- Tarefas do exercício:
- 1) Segundo o trecho sobre autismo e síndrome de Asperger, em que cidade fica a clínica para adultos dirigida pelo Dr. Simon Baron-Cohen?
- 2) Prolongue o trecho sobre autismo e síndrome de Asperger a partir do ponto em que ele termina.

Então, essa pessoa pode ter um bom QI ou uma boa compreensão verbal ou uma boa expressão verbal, mas seu autismo é normalmente tão grave quanto o de uma pessoa descrita com autismo de baixo funcionamento.

Então, por favor: usem alto funcionamento para a pessoa, não para o autismo, de maneira a permitir uma compreensão mais profunda de quão grave o autismo pode ser, mesmo para alguém com Síndrome de Asperger..."

(Dr. Christopher Gillberg, em out/2005 no auditório do InCor em SP)

Dr. Simon Baron-Cohen, diz no seu livro "Diferença essencial: a verdade sobre o cérebro de homens e mulheres.":

"...Dirijo uma clínica em Cambridge para adultos com suspeita de serem portadores da síndome de Asperger. Esses indivíduos não tiveram os problemas detectados na família nem na escola enquanto ainda eram crianças.

Assim, atravessaram a infância e a adolescência aos trancos e barrancos, e chegaram à idade adulta acumulando dificuldades, até serem encaminhados à nossa clínica, desesperados pela falta de integração, por se sentirem diferentes.

Na maioria dos casos, esses paciente sofrem também de depressão clínica, já que não encontram um ambiente, em termos de trabalho e de companheiro(a), que os aceite em sua diferença. Querem ser eles mesmos, mas são forçados a "vestir" um personagem, tentando desesperadamente não ofender, dizendo ou fazendo a coisa errada, e ainda assim, sem saber quando vão receber uma reação negativa ou ser considerados" seres estranhos".

Muitos deles se esforçam em administrar um enorme conjunto de regras relativas ao comportamento em cada situação, e consultam de minuto a minuto uma espécie de tabela mental, buscando o que dizer e o que fazer. É como se tentassem escrever um manual de interação social baseado em regras de causa e efeito, ou como se quisessem sistematizar o comportamento social, quando a abordagem natural à socialização deve ser através da empatia.

Imaginem um livro bem grosso de etiqueta sobre como agir em jantares,...mas escrito em detalhes, para cobrir todas as eventualidades do discurso social.

Claro que é impossível aprender tudo, e embora alguns desses indivíduos brilhantemente quase consigam, acabam fisicamente exaustos. Quando chegam em casa depois do trabalho, onde fingiram interagir normalmente com os colegas, a última coisa que querem é socializar. Só pensam em fechar a porta do mundo e dizer as palavras ou praticar as ações que tiveram de reprimir o dia todo.

Gostariam que os outros dissessem o que pensam e que eles pudessem fazer o mesmo; não entendem porque não podem.

É difícil para eles compreender como uma palavra sincera pode ofender ou causar problemas sociais."...

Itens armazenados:

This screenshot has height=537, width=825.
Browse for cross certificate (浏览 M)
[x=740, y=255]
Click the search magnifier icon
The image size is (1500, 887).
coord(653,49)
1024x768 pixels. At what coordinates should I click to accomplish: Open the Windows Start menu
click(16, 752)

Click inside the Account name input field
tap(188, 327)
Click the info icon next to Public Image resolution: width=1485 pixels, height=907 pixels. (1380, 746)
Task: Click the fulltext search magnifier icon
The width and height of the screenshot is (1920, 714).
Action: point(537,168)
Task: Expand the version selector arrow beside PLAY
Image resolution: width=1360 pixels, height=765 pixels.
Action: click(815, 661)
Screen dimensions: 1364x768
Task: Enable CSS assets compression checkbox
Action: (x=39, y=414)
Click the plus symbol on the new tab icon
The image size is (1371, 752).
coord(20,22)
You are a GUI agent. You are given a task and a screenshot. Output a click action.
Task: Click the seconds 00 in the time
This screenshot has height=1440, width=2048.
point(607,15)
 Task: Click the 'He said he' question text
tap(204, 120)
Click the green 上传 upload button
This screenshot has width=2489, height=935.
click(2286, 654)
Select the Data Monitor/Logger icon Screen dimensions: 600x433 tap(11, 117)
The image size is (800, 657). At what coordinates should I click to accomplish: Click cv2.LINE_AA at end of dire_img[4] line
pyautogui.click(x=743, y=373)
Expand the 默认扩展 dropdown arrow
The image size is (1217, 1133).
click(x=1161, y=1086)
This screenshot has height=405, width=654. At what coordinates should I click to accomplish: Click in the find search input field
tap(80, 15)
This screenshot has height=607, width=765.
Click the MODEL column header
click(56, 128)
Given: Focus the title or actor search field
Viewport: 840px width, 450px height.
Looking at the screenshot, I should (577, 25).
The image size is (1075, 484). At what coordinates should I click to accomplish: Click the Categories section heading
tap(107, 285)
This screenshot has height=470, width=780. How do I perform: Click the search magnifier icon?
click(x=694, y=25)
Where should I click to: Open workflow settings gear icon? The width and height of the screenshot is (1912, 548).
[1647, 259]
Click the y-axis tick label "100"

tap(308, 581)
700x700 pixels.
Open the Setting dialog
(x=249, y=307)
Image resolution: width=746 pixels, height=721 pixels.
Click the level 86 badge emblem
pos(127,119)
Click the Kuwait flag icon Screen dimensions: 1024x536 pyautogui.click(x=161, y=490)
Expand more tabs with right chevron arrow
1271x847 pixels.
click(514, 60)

- Respostas:
- 1) Em Cambridge.

- 2)
POEMA EM LINHA RETA

Nunca conheci quem tivesse levado porrada.
Todos os meus conhecidos têm sido campeões em tudo.
E eu, tantas vezes reles, tantas vezes porco, tantas vezes vil,
Eu tantas vezes irrespondivelmente parasita,
Indesculpavelmente sujo,
Eu, que tantas vezes não tenho tido paciência para tomar banho,
Eu, que tantas vezes tenho sido ridículo, absurdo,
Que tenho enrolado os pés publicamente nos tapetes das etiquetas,
Que tenho sido grotesco, mesquinho, submisso e arrogante,
Que tenho sofrido enxovalhos e calado,
Que quando não tenho calado, tenho sido mais ridículo ainda;
Eu, que tenho sido cômico às criadas de hotel,
Eu, que tenho sentido o piscar de olhos dos moços de fretes,
Eu, que tenho feito vergonhas financeiras, pedido emprestado sem pagar,
Eu, que, quando a hora do soco surgiu, me tenho agachado
Para fora da possibilidade do soco;
Eu, que tenho sofrido a angústia das pequenas coisas ridículas,
Eu verifico que não tenho par nisto tudo neste mundo.

Toda a gente que eu conheço e que fala comigo
Nunca teve um ato ridículo, nunca sofreu enxovalho,
Nunca foi senão príncipe - todos eles príncipes - na vida...

Quem me dera ouvir de alguém a voz humana
Que confessasse não um pecado, mas uma infâmia;
Que contasse, não uma violência, mas uma cobardia!
Não, são todos o Ideal, se os oiço e me falam.
Quem há neste largo mundo que me confesse que uma vez foi vil?
Ó príncipes, meus irmãos,

Arre, estou farto de semideuses!
Onde é que há gente no mundo?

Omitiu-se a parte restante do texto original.